Why Are They Pumping Microsoft?
Cheaper Ain't Cheap
I’m always skeptical when I hear a chorus of analysts all pushing investors to buy the same stock.
This year’s darling is Microsoft $MSFT.
Sometimes they are right, and I’m wrong. That was certainly true with Google $GOOG last year. “Alphabet” shares are up 60% in the last year, adding over $1.5 trillion to its market cap, and making co-founder Larry Page (who retired nearly a decade ago) the world’s second richest man at $257 billion. These numbers are silly, but to put it in perspective former Microsoft CEO Steve Ballmer, who kept most of his money in his company’s stock, now sits at 11th with “just” $146 billion.
That last may have something to do with calling Microsoft a “core winner” in AI. Google is suddenly worth more, at $3.8 trillion to $3.56 trillion. But does that make Microsoft “undervalued” when it’s trading at 34 times earnings and 13 times revenue, which came in at $281 billion last year?
The pumping comes amidst reports that Microsoft is about to lay off over 20,000 people this month. That’s nearly 1 Microsoftie in 10 getting the boot, with the same excuse as the other Czars. They want to “flatten” management layers (you’re either a big chief or an Indian) and put more money into “AI” (whatever they mean by that these days).
For some reason, there’s nothing an analyst likes more than to see other people lose their jobs. Misery loves company.
The Case for Microsoft
Start with a full disclosure. I bought 100 shares of Microsoft at about $55/share for my retirement account a decade ago. Its recent price is $478/share.
Microsoft today has what everyone wants to see in an AI company, fiscal discipline. It had $136 billion in operating cash flow for its 2025 fiscal year, which ends in June for some reason. That means it can handle an enormous capital budget, which could top $140 billion this year. Long term debt is just $35 billion. That means it can get more debt at super-low prices, like 5.25%.
All that sounds great but that’s not the point, my friend. The point is that Microsoft dominates the world of “enterprise software,” which now means cloud software. Windows and Office are becoming AI systems with what Microsoft calls “Co-Pilot.” Unlike the case with OpenAI’s ChatGPT, Microsoft is getting paid, more than doubling its take from those applications when Co-Pilot is added.
How good is Co-Pilot? It’s kind of meh. But most of Microsoft’s software is kind of meh, and meh is good enough for most enterprises. We’re talking about an 80% share in enterprise productivity. That’s like IBM’s share of the mainframe market in its heyday of the 1960s.
The Case Against Microsoft
he case against Microsoft is simple, and it’s a case against all stocks.
This shit has gotten expensive. You may have missed the memo but historically stocks trade at 15-20 times earnings. They’re now extremely overvalued at 29 times earnings. That sounds extreme but remember the number has only been below 15 once in this century, and that was in 2011. With the average stock trading at 29, however, 34 looks reasonable. Google is now trading at 31 times earnings, Amazon at 34, and Apple at 35.
These numbers are now stable. Amazon, Microsoft, and Apple are all up less than 10% over the last year. Big Tech, as the Cloud Czars are now called, is no longer the “new hotness.” That honor goes to semiconductor stocks like Nvidia, Broadcom, and Advanced Micro Devices, all of which have left the Czars in the dust lately.

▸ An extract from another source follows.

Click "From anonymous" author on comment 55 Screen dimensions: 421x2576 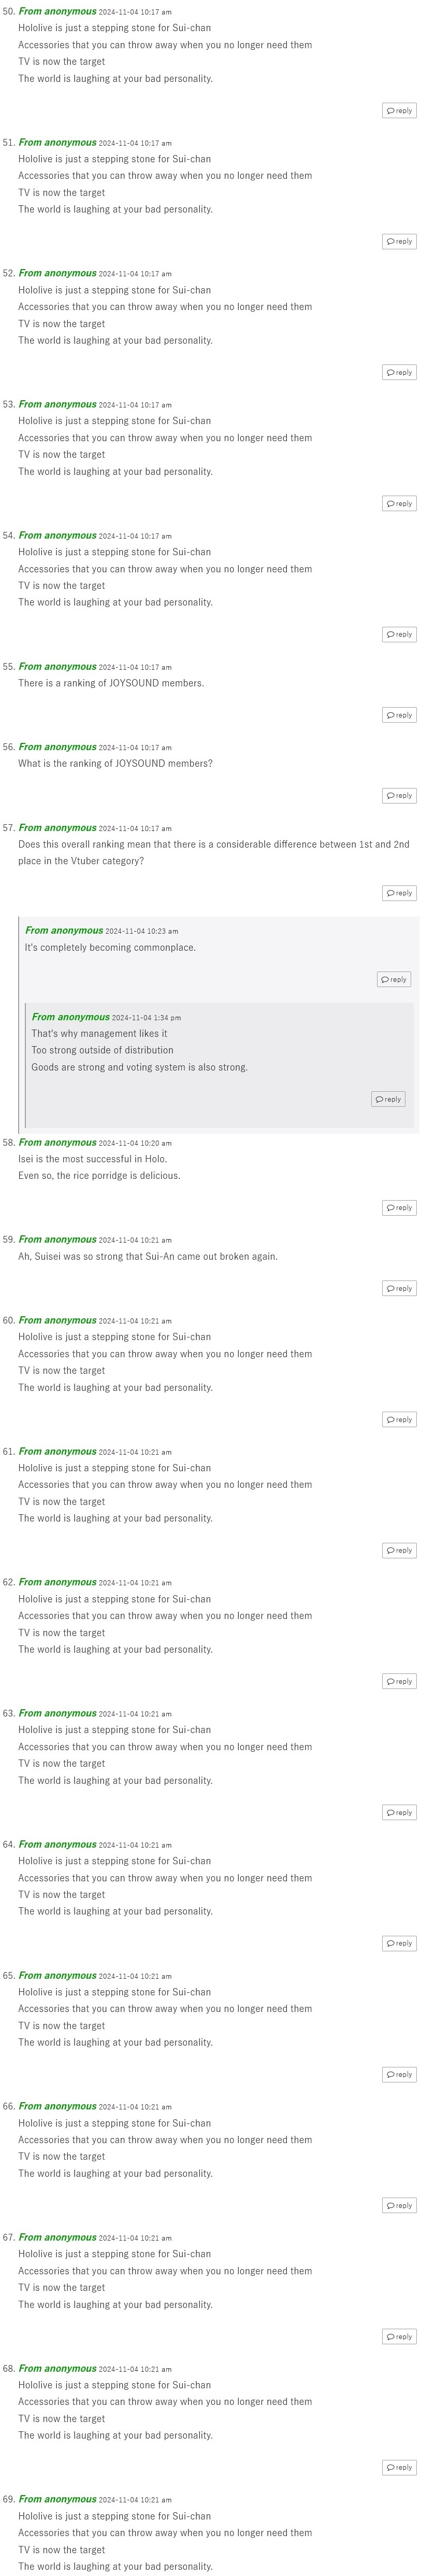click(58, 666)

So, what’s the bottom line here? It sounds silly, but I think it’s what analysts used to call a “flight to quality.” Stable, steady growth is now in, especially when you can do it at scale, especially when you have a virtual monopoly in a key space, especially when that space is related to AI, which is what the market is all about.
Microsoft is a cheap stock if you believe AI is going to the Moon. I’m not selling, but I’m not buying either, because a crash is still coming and I’m turning 71 next week.

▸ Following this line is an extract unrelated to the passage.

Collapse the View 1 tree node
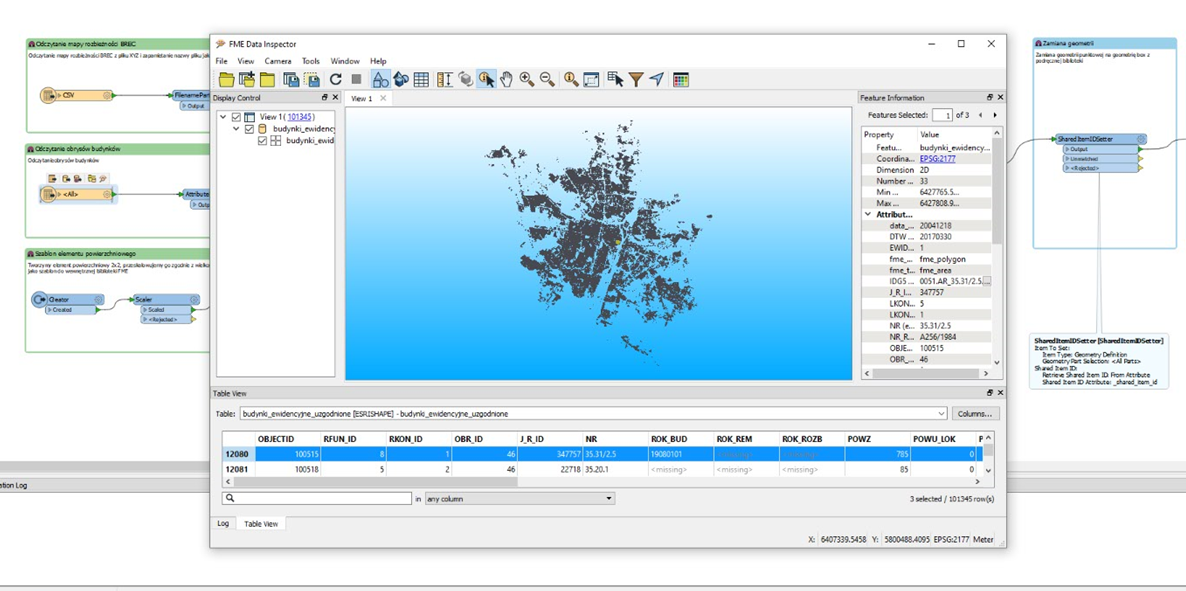The image size is (1186, 591). point(223,117)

I once heard of companies that stayed with mainframe technology 20 years after they should have moved away. There are still people looking for Cobol programmers.
The IBM mainframe comparison really nails what's happening here. Once a company locks in that kind of enterprise momentum, switching costs become almost insurmountable regardless of whether the tech is actualy "best in class." I've seen IT departments stick with mediocre solutions simply because retraining thousands of employees or migrating decades of workflows would be a nightmare. That 80% share isn't about innovation anymore, it's about institutional intertia.